TASK |
All of the records should be given back exactly and in full.
* * * * *
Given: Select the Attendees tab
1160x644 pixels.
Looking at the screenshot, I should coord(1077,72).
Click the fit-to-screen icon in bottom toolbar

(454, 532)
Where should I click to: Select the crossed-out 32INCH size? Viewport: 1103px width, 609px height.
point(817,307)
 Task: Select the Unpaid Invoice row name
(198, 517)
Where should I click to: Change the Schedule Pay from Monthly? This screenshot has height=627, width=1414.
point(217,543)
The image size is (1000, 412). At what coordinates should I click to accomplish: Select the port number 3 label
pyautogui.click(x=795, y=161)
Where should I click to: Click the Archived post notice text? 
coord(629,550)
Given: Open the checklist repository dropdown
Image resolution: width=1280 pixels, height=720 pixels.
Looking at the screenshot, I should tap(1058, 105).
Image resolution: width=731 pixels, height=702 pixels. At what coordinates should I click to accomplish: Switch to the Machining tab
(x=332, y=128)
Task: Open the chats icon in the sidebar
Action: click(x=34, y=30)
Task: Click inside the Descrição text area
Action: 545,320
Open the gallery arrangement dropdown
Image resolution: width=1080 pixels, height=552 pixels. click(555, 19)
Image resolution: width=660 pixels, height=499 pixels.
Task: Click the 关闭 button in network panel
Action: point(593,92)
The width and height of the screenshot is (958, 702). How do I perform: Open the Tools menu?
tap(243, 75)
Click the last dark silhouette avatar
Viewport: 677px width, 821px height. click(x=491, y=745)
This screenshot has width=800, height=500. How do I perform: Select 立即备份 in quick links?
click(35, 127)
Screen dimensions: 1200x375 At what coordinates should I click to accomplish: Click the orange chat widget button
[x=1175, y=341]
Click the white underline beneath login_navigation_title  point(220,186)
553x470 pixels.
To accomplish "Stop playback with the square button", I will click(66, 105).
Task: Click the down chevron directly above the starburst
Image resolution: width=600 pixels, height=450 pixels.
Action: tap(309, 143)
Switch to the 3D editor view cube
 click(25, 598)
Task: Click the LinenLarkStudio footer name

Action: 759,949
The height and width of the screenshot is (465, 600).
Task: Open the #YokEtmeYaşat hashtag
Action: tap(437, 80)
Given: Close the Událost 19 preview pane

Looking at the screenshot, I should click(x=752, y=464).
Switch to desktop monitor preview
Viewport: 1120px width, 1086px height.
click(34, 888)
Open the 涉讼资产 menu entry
* * * * *
EXERCISE OUTPUT |
Given: Select the Attendees tab
1160x644 pixels.
Looking at the screenshot, I should coord(1077,72).
Click the fit-to-screen icon in bottom toolbar

(454, 532)
Where should I click to: Select the crossed-out 32INCH size? Viewport: 1103px width, 609px height.
point(817,307)
 Task: Select the Unpaid Invoice row name
(198, 517)
Where should I click to: Change the Schedule Pay from Monthly? This screenshot has height=627, width=1414.
point(217,543)
The image size is (1000, 412). At what coordinates should I click to accomplish: Select the port number 3 label
pyautogui.click(x=795, y=161)
Where should I click to: Click the Archived post notice text? 
coord(629,550)
Given: Open the checklist repository dropdown
Image resolution: width=1280 pixels, height=720 pixels.
Looking at the screenshot, I should tap(1058, 105).
Image resolution: width=731 pixels, height=702 pixels. At what coordinates should I click to accomplish: Switch to the Machining tab
(x=332, y=128)
Task: Open the chats icon in the sidebar
Action: click(x=34, y=30)
Task: Click inside the Descrição text area
Action: 545,320
Open the gallery arrangement dropdown
Image resolution: width=1080 pixels, height=552 pixels. click(555, 19)
Image resolution: width=660 pixels, height=499 pixels.
Task: Click the 关闭 button in network panel
Action: point(593,92)
The width and height of the screenshot is (958, 702). How do I perform: Open the Tools menu?
tap(243, 75)
Click the last dark silhouette avatar
Viewport: 677px width, 821px height. click(x=491, y=745)
This screenshot has width=800, height=500. How do I perform: Select 立即备份 in quick links?
click(35, 127)
Screen dimensions: 1200x375 At what coordinates should I click to accomplish: Click the orange chat widget button
[x=1175, y=341]
Click the white underline beneath login_navigation_title  point(220,186)
553x470 pixels.
To accomplish "Stop playback with the square button", I will click(66, 105).
Task: Click the down chevron directly above the starburst
Image resolution: width=600 pixels, height=450 pixels.
Action: tap(309, 143)
Switch to the 3D editor view cube
 click(25, 598)
Task: Click the LinenLarkStudio footer name

Action: 759,949
The height and width of the screenshot is (465, 600).
Task: Open the #YokEtmeYaşat hashtag
Action: tap(437, 80)
Given: Close the Událost 19 preview pane

Looking at the screenshot, I should click(x=752, y=464).
Switch to desktop monitor preview
Viewport: 1120px width, 1086px height.
click(34, 888)
Open the 涉讼资产 menu entry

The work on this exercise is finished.